EXTRACT TO READ:
Not to be elitist or anything, but most people are stupid fucking idiots whose heads are filled with such complete shite that even being near them gives me chills.

Basically, it’s important for me to keep track of the bottom line: complete and total rehauling of our current society. Not with guns, but with joyful rebellion of the everyday kind: by living as humans should live. Instant revolution. It’s a lot easier than you think. Affirming and celebrating the choices that lead to revolutionary and transformative living is a good part of why I decided to step into the murky blogging waters.

Of course, it only half works. People with hearts can’t go completely underground and become so consumed with perfecting their lives that they turn a blind eye to the structures that are busy undoing all their righteous recycled-paper toilet paper purchases. It’s important to still do insanely boring things like going to town board meetings and working for progressive candidates.

Because of that, most people I know are caught in a weird inbetween place where we are constantly weighing buying stuff from Wal-Mart and saving money vs. buying from small companies and feeling a little bit like suckers for paying more. Wouldn’t it be better to just buy from Wal-Mart and donate the money saved? No. For one thing, you are not going to donate the money, let’s just face it. For another: fuck Wal-Mart.

Let me expand/expound on that.

STORED ROWS:
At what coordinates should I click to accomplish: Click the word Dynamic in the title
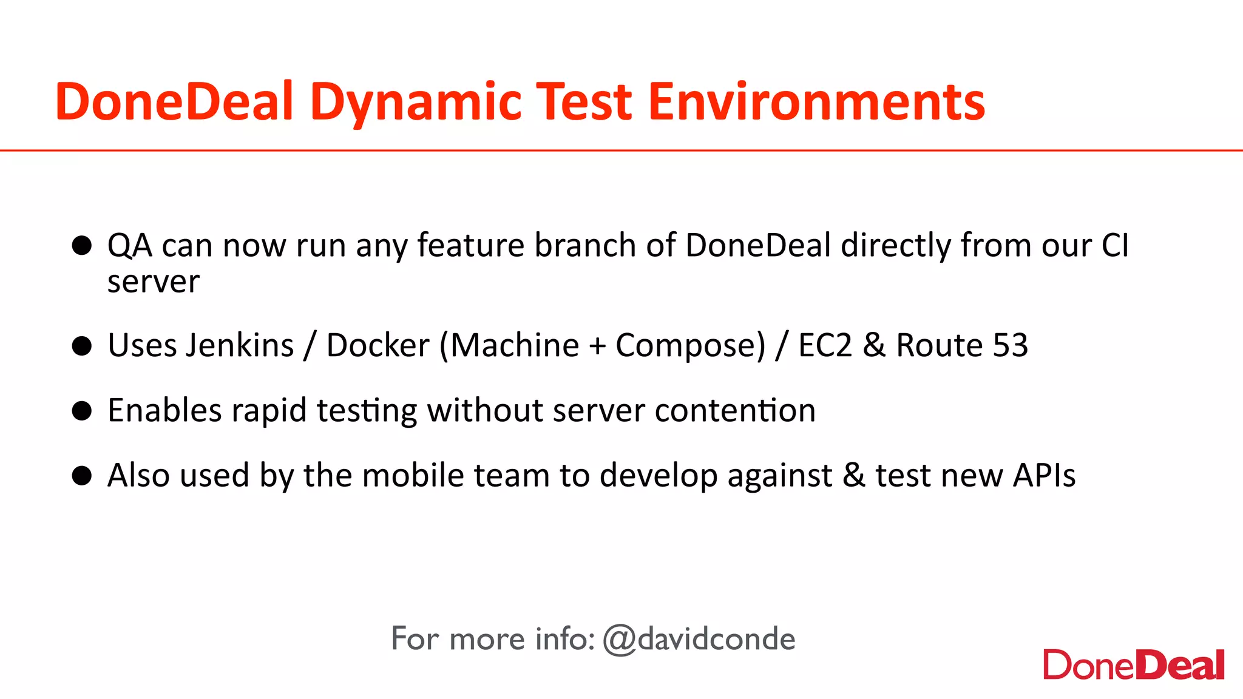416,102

==

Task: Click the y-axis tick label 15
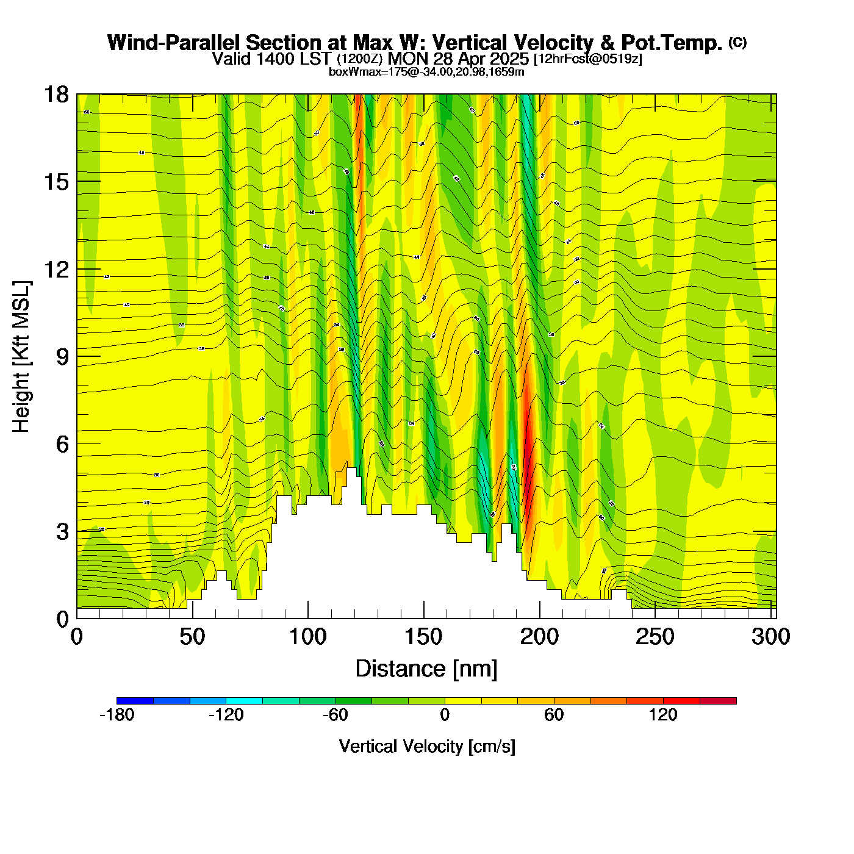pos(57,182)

TASKS TO CARRY OUT:
**A.** Translate this sentence from the blog excerpt into Spanish: "It’s important to still do insanely boring things like going to town board meetings and working for progressive candidates."
**B.** Reproduce the blog excerpt word for word from "Of course, it" to "another: fuck Wal-Mart.".
The items have no connection to the blog excerpt.

COMPLETED EXERCISE:
**A.** Sigue siendo importante hacer cosas increíblemente aburridas, como ir a las reuniones de la junta municipal y trabajar para candidatos progresistas.

**B.**
Of course, it only half works. People with hearts can’t go completely underground and become so consumed with perfecting their lives that they turn a blind eye to the structures that are busy undoing all their righteous recycled-paper toilet paper purchases. It’s important to still do insanely boring things like going to town board meetings and working for progressive candidates.

Because of that, most people I know are caught in a weird inbetween place where we are constantly weighing buying stuff from Wal-Mart and saving money vs. buying from small companies and feeling a little bit like suckers for paying more. Wouldn’t it be better to just buy from Wal-Mart and donate the money saved? No. For one thing, you are not going to donate the money, let’s just face it. For another: fuck Wal-Mart.